This working paper, by Dr Niovi Vavoula, provides us with an overview of subsequent amendments to the Eurodac Regulation, including the latest Amended proposal of the European Commission, one of the legislative files that accompanied the Pact on Asylum and Migration, published in September 2020.
Eurodac, which stands for European Dactyloscopy, is an EU-wide information system that primarily processes the fingerprints of asylum seekers and certain categories of irregular migrants. Operational since 2003, Eurodac constitutes the EU’s first experiment with biometric identifiers and was designed to assist in the implementation of the Dublin system for the determination of the Member State responsible for examining an application for international protection.

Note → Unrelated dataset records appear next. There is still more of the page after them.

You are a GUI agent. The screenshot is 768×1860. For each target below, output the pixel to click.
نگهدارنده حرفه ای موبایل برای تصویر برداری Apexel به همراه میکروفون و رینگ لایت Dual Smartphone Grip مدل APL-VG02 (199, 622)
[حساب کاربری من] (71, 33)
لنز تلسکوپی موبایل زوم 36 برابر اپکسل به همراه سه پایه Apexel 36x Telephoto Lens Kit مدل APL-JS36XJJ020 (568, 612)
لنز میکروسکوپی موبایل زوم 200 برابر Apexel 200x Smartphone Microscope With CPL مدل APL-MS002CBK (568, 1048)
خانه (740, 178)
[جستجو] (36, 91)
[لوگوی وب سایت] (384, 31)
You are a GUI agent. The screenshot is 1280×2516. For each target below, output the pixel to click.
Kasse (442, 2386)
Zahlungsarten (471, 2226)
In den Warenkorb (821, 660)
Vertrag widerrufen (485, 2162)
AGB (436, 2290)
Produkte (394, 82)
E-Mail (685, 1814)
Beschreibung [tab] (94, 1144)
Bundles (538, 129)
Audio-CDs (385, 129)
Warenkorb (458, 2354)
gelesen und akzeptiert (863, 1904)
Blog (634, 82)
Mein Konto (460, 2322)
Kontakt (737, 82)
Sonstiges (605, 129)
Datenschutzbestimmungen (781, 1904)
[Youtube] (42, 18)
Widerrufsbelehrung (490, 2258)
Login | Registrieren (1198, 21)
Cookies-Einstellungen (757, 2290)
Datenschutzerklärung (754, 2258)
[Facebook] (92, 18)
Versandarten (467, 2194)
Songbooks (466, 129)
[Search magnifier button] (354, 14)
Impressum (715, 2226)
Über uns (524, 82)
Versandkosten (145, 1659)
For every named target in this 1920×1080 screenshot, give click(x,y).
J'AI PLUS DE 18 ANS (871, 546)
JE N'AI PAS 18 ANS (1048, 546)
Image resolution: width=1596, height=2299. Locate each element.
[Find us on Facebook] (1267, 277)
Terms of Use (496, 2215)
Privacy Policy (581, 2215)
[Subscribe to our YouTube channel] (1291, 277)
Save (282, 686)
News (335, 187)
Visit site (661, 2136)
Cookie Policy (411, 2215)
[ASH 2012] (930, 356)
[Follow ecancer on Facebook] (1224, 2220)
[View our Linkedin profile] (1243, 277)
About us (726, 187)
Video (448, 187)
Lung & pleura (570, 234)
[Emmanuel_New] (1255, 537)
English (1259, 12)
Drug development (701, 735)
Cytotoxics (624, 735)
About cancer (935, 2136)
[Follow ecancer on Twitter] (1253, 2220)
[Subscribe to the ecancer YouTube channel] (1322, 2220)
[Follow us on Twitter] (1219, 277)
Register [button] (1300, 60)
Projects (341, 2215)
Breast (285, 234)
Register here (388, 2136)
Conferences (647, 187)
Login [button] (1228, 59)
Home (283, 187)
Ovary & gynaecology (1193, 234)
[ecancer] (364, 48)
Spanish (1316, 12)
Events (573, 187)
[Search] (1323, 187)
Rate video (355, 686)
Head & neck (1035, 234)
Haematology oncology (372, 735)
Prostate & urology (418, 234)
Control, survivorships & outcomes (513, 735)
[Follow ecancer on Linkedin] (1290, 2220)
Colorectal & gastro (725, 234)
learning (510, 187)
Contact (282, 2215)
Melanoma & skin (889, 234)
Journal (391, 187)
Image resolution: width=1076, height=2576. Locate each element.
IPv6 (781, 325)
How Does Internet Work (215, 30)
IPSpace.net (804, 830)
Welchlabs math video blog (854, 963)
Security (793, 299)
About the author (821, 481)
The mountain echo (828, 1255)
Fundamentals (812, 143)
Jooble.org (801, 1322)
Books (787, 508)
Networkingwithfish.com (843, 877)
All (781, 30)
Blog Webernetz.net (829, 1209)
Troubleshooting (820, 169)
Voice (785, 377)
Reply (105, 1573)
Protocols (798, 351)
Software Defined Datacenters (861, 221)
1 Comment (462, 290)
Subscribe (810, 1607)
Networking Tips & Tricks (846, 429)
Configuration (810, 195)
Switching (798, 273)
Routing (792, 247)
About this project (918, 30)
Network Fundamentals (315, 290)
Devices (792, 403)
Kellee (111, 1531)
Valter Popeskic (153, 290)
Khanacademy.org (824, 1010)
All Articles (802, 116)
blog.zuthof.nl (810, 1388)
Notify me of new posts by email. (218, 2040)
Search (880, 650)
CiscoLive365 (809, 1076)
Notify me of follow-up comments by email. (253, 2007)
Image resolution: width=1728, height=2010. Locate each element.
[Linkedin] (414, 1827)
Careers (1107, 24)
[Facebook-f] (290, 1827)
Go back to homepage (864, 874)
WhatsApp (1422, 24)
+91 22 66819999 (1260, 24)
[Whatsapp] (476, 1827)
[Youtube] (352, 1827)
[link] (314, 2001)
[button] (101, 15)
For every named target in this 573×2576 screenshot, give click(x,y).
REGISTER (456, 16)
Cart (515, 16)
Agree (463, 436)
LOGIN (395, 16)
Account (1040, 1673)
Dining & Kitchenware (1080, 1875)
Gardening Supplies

On 4 May 2016, the Commission adopted a recast Eurodac proposal in the framework of revising the CEAS-related legal instruments. The proposal essentially detached Eurodac from its asylum framework and re-packaged it as a system pursuing “wider immigration purposes”. On 23 September 2020, the Commission proposed further amendments to the Eurodac regime. The amended proposal prescribes several amendments to the functionalities of Eurodac both in the framework of CEAS and migration control and in an interoperable environment, whilst taking into account the 2018 interinstitutional agreement between the Council and the Parliament.
Against this background, this paper takes stock of the forthcoming changes in the Eurodac legal framework, both those arising from the 2016 Proposal as well as those that emerged during the interinstitutional negotiations on that proposal. The paper demonstrates that Eurodac is progressively being transformed from an information system of limited aims and capacities into a support tool for a range of EU policies on asylum, resettlement and irregular migration. The amended proposal in the framework of the New Pact on Migration and Asylum builds on the 2016 proposal as negotiated by the co-legislators and further dismantles the distinctions between policies of irregular migration and asylum by progressively merging the treatment of asylum seekers and irregular migrants.
The paper analyses the fundamental rights implications of the 2016 proposal and amended Eurodac proposal of September 2020. The analysis is focused on the impact of the proposal on the rights to respect for private life (Article 7 of the EU Charter of Fundamental Rights), protection of personal data (Article 8 of the Charter), the rights of the child (Article 24 of the Charter), and the right to asylum (Article 18 of the Charter). The paper is aims to provide a framework to inform policy-making, and to end provides several recommendations for amending the proposed regulation.